**** Exercise input

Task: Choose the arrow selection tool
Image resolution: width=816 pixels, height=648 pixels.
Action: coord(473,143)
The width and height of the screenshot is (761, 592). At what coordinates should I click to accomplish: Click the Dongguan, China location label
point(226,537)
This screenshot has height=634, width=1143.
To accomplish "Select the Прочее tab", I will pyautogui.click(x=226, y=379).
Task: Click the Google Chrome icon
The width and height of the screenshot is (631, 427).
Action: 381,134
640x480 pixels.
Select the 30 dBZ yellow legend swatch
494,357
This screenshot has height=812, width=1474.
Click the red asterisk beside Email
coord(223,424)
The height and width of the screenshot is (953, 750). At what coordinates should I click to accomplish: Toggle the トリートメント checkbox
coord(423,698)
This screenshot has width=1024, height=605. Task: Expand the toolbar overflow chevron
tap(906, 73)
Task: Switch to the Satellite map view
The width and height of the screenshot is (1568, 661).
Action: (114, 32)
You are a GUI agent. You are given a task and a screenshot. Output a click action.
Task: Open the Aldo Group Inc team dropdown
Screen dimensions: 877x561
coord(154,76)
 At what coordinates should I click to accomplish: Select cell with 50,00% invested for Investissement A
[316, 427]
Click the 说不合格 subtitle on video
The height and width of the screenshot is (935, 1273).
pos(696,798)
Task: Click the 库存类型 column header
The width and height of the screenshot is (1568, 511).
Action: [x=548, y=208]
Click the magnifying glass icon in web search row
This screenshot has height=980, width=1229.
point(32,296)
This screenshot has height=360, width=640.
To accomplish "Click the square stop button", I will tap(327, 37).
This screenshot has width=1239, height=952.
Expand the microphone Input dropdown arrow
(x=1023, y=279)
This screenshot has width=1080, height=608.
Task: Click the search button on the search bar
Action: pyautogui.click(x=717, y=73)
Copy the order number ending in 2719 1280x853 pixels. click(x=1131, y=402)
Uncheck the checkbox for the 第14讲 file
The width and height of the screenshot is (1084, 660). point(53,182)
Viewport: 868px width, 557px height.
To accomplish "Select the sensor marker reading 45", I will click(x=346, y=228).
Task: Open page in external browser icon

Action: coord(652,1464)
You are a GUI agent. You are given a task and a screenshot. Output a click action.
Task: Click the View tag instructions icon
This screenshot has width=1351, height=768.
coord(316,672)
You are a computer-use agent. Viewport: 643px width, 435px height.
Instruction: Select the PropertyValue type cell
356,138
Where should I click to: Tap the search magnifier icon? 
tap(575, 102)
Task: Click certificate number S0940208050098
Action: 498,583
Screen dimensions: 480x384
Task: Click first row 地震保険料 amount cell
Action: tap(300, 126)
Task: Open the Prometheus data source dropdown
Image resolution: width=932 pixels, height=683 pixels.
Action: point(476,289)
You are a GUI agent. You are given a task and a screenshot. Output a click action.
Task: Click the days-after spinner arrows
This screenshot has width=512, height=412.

********

• _Exercise prompt_
In exact wording, restate the lines of the data above from the first through the one holding "Task: Click the Google Chrome icon", and stop after that line.

• _Completed exercise_
Task: Choose the arrow selection tool
Image resolution: width=816 pixels, height=648 pixels.
Action: coord(473,143)
The width and height of the screenshot is (761, 592). At what coordinates should I click to accomplish: Click the Dongguan, China location label
point(226,537)
This screenshot has height=634, width=1143.
To accomplish "Select the Прочее tab", I will pyautogui.click(x=226, y=379).
Task: Click the Google Chrome icon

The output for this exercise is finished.